An outspoken Italian MEP and member of the far-right Northern League party interrupted a session of the European Parliament on Wednesday to defend the Swiss anti-immigration vote of February 9th.

Italian MEP protests during EU-Swiss debate
Strasbourg was debating the EU's position on Switzerland in light of the recent referendum. Photo: Andreas Solaro/AFP

Strasbourg was debating the EU's position on Switzerland in light of the recent referendum when Italian deputy Mario Borghezio made his protest.

Brandishing a Swiss flag, Borghezio, who is a member of the populist, anti-immigration Northern League, interrupted the debate by shouting: "Yes to the referendum! Yes to the people's freedom!

"Enough of European dictatorship over the people!" he added in Italian and French, before being sternly asked to leave the chamber.

Swiss newspaper 20 Minuten said Borghezio's actions were provoked by a previous speech by infamous German politician Daniel Cohn-Bendit – known as Dany le Rouge from his time as a leader of the Paris student uprisings of 1968 – who is reported to have said "The Swiss want to have their cake and eat it too."

Following the Italian MEP's outburst, a war of words broke out between Cohn-Bendit, the parliamentary leader of the Green party, and Bruno Gollnisch, a member of France's far-right National Front.

"You're complete cretins because you haven't understood Europe's values," Cohn-Bendit told his right-wing rival.

"I'm full of admiration for his intelligence and full of humility for my own cretinism," Gollnisch shot back sarcastically.

Cohn-Bendit later predicted the Swiss would "come back on their knees because they need Europe", saying 60 percent of Switzerland's exports go to the European Union.
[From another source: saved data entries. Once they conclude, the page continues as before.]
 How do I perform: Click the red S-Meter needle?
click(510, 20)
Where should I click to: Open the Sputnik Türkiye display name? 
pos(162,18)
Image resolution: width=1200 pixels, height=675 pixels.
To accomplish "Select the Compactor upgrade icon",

"It's up to Switzerland to find solutions, it's up to Switzerland to set its watches to the right time," he said.

The incident reflects the split reaction in Europe to the Swiss vote. While most MEPs have criticized Switzerland's decision to limit immigration from the EU, some right-wing politicians have supported the country.
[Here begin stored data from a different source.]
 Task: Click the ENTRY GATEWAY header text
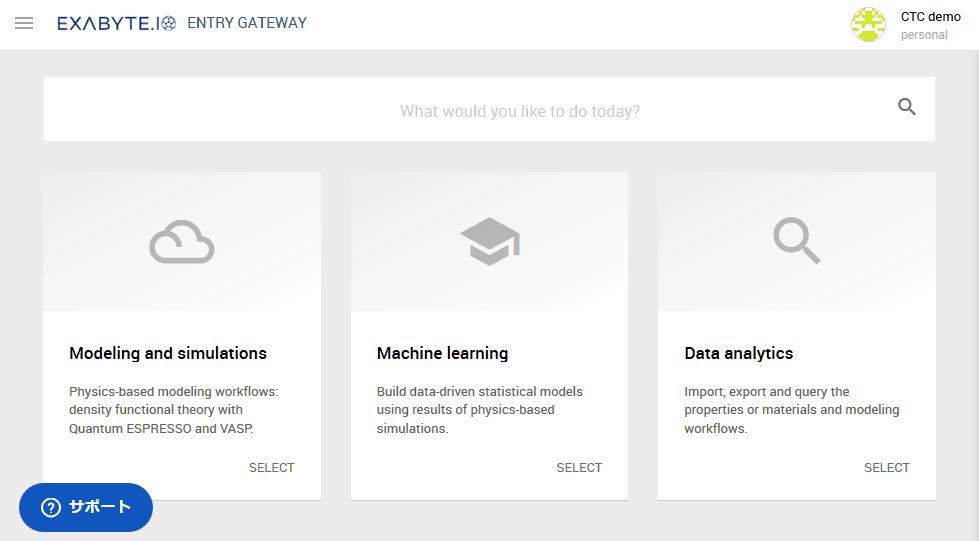point(247,23)
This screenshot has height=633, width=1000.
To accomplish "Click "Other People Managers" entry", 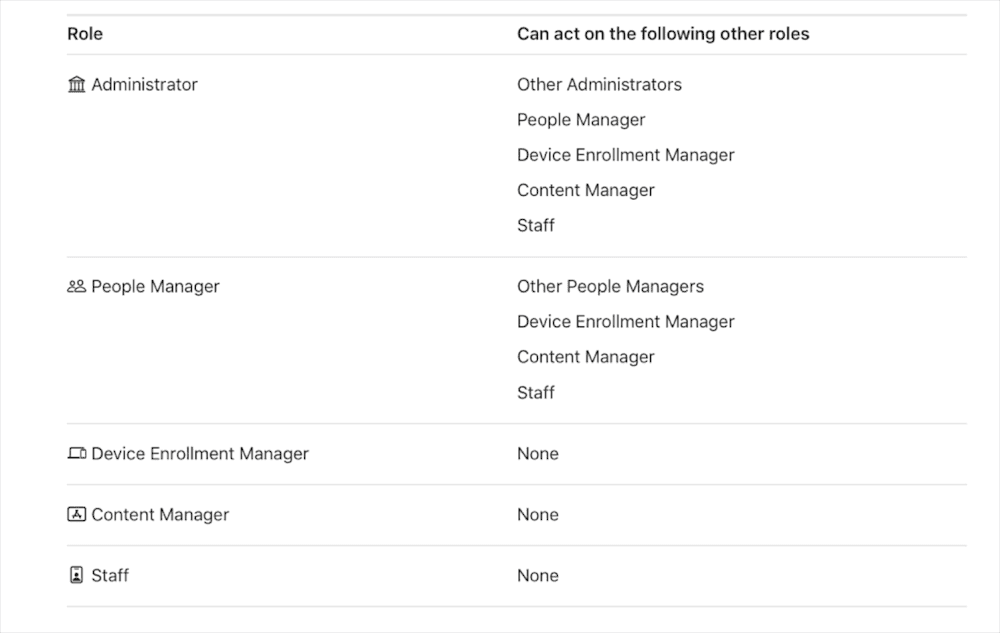I will (x=610, y=287).
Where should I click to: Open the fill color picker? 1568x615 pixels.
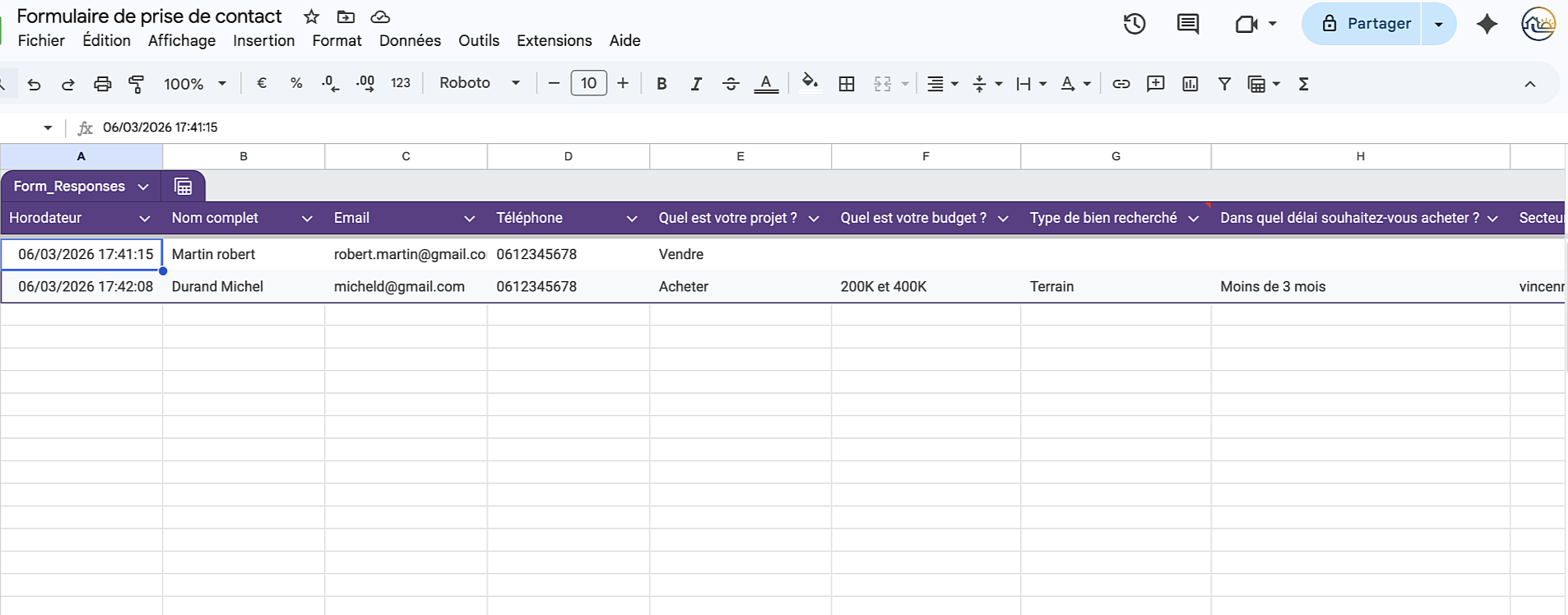click(x=810, y=83)
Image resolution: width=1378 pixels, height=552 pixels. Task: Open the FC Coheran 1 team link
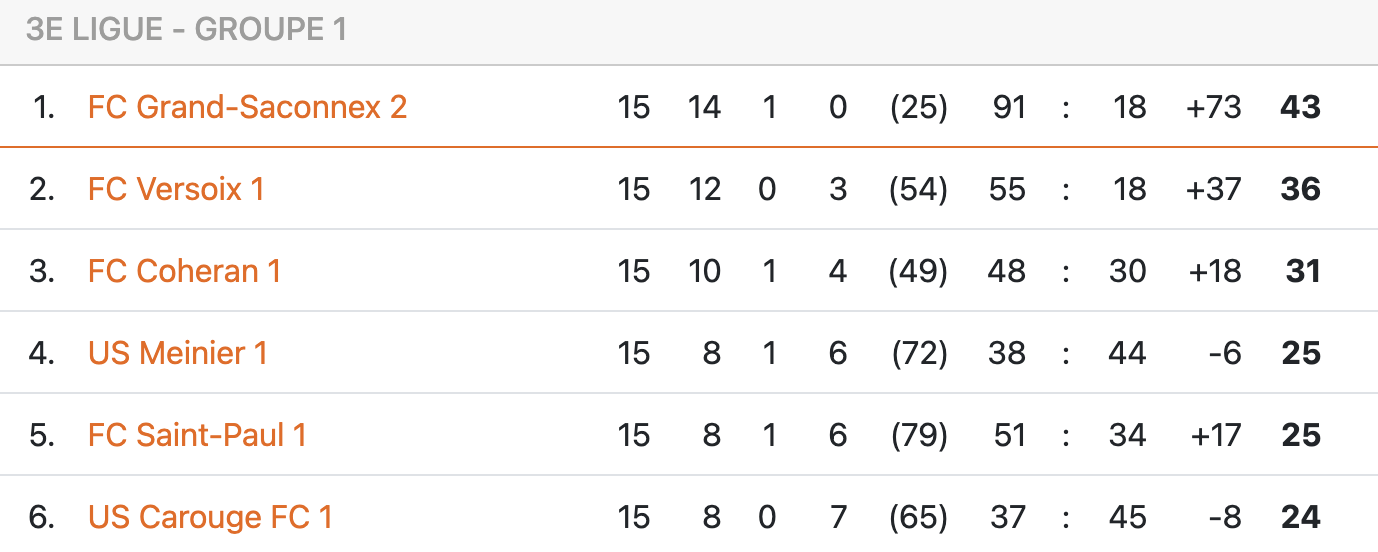coord(184,271)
During Wednesday's session Belgian MEP Philip Claeys said the EU's criticism of the Swiss referendum showed its authoritarian nature, reported the BBC. "The vote had nothing to do with xenophobia, it is a return to common sense," he said.
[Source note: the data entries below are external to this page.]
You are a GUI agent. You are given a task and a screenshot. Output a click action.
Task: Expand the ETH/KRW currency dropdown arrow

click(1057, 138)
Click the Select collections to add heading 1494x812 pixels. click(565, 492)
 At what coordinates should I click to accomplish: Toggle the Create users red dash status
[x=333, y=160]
Others emphasized that the free movement of people is a fundamental pillar of the EU and the introduction of quotas for foreigners in Switzerland is not acceptable.

Switzerland has also blocked free access to employment for people from Croatia, the EU's newest member state.

In retaliation, the EU has suspended talks with Switzerland over its participation in EU research and education programmes, reports the BBC.

Greek deputy foreign minister Dimitris Kouroulas said the EU should "stand by our own principles and not give way to a pick and choose approach to European integration."

Cohn-Bendit stressed the need for Switzerland to find its own solution to the situation, rather than looking to the EU.

"The Swiss are perfectly entitled to vote as they wish, but they are perfectly entitled to take responsibility for the consequences of that vote," he said.

"The Swiss will come back to us on their knees when they need us," he added.

It's not the first time Italian MEP Borghezio has caused unrest, reports 20 Minuten. Last June he was accused of insulting an Italian colleague of Congolese origin, while he has previously expressed sympathy for Anders Behring Breivik, the Norwegian extremist responsible for the murder of 80 people in 2011.